2016 INTERSPEECH INTERSPEECH 2016

Vowel Characteristics in the Assessment of L2 English Pronunciation

Abstract

There is considerable need to utilise linguistically meaningful measures of second language (L2) proficiency that are based on perceptual cues used by humans to assess pronunciation. Previous research on non-native acquisition of vowel systems suggests a strong link between vowel production accuracy and speech intelligibility. It is well known that the acoustic and perceptual identification of vowels rely on formant frequencies. However, formant analysis may not be viable in large-scale corpus research, given the need for manual correction of tracking errors. Spectral analysis techniques have been shown to be a robust alternative to formant tracking.

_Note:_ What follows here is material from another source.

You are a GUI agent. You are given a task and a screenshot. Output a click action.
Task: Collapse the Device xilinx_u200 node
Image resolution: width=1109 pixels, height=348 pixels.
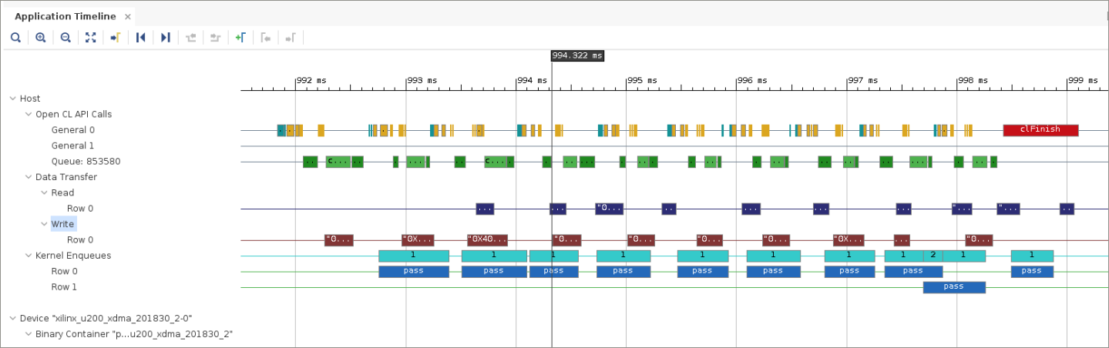[13, 318]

This paper explores the use of one such technique — the discrete cosine transform (DCT) — for modelling English vowel spectra in the productions of non-native English speakers. Mel-scaled DCT coefficients were calculated over a frequency band of 200–4000 Hz. Results show a statistically significant correlation between coefficients and the proficiency level of speakers, and suggest that this technique holds some promise in automated L2 pronunciation teaching and assessment.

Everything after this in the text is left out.